<<<<

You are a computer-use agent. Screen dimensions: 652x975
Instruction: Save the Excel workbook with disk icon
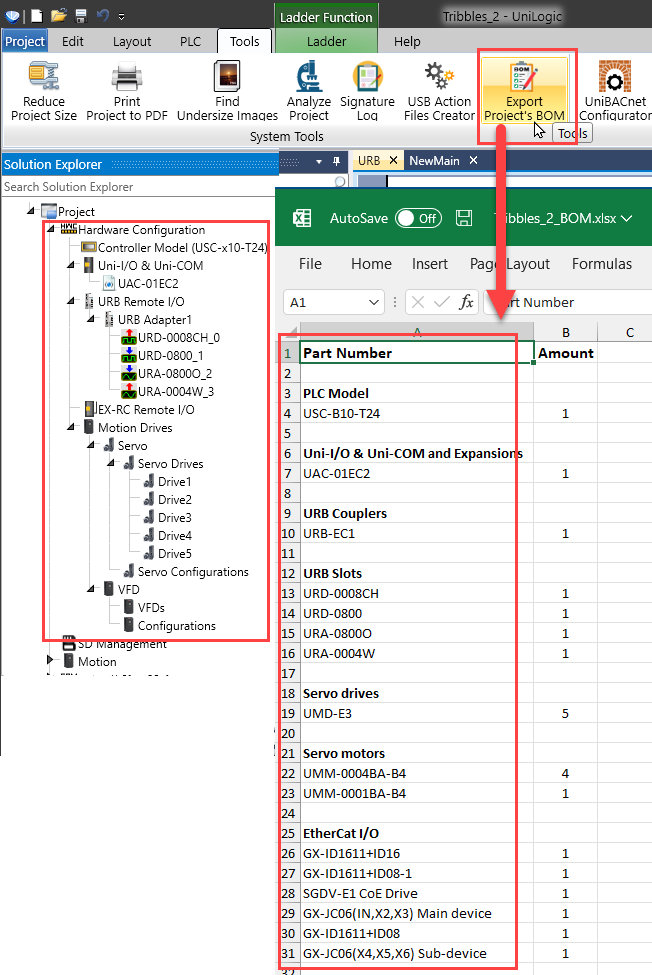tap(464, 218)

>>>>
<<<<

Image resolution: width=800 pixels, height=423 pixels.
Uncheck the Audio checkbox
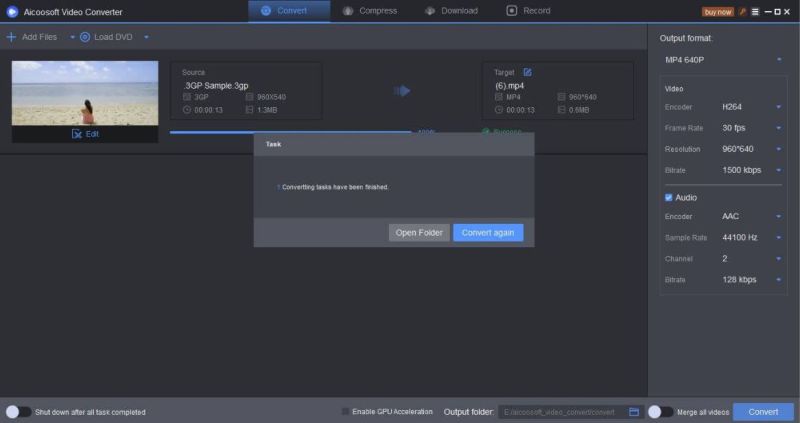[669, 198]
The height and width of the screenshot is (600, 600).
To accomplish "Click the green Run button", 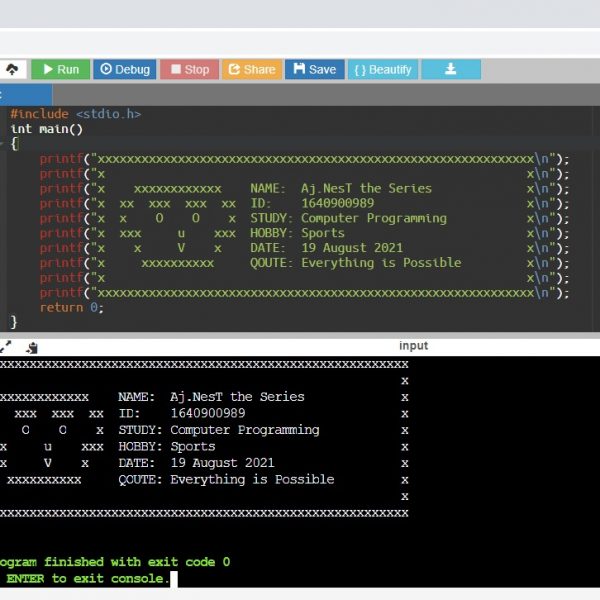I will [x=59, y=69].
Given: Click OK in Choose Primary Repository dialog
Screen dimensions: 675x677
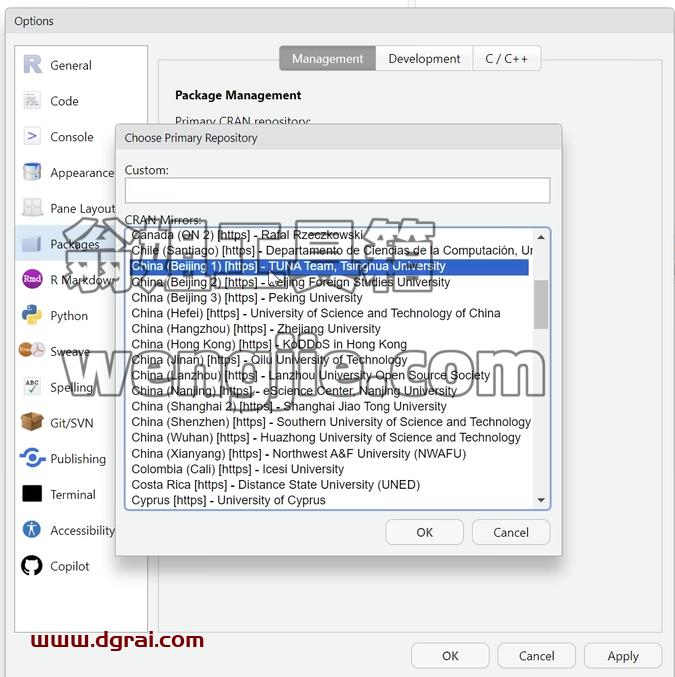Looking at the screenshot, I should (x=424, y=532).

>>>>

Output the rows in the stretch from the line containing "Given: Click OK" through the line containing "Looking at the" as a two-column CSV headed instruction and response. Put each row's text and its answer in one quoted field apiece, turn line breaks into spaces, and leave the pictures out.

instruction,response
"Given: Click OK in Choose Primary Repository dialog Screen dimensions: 675x677","Looking at the screenshot, I should (x=424, y=532)."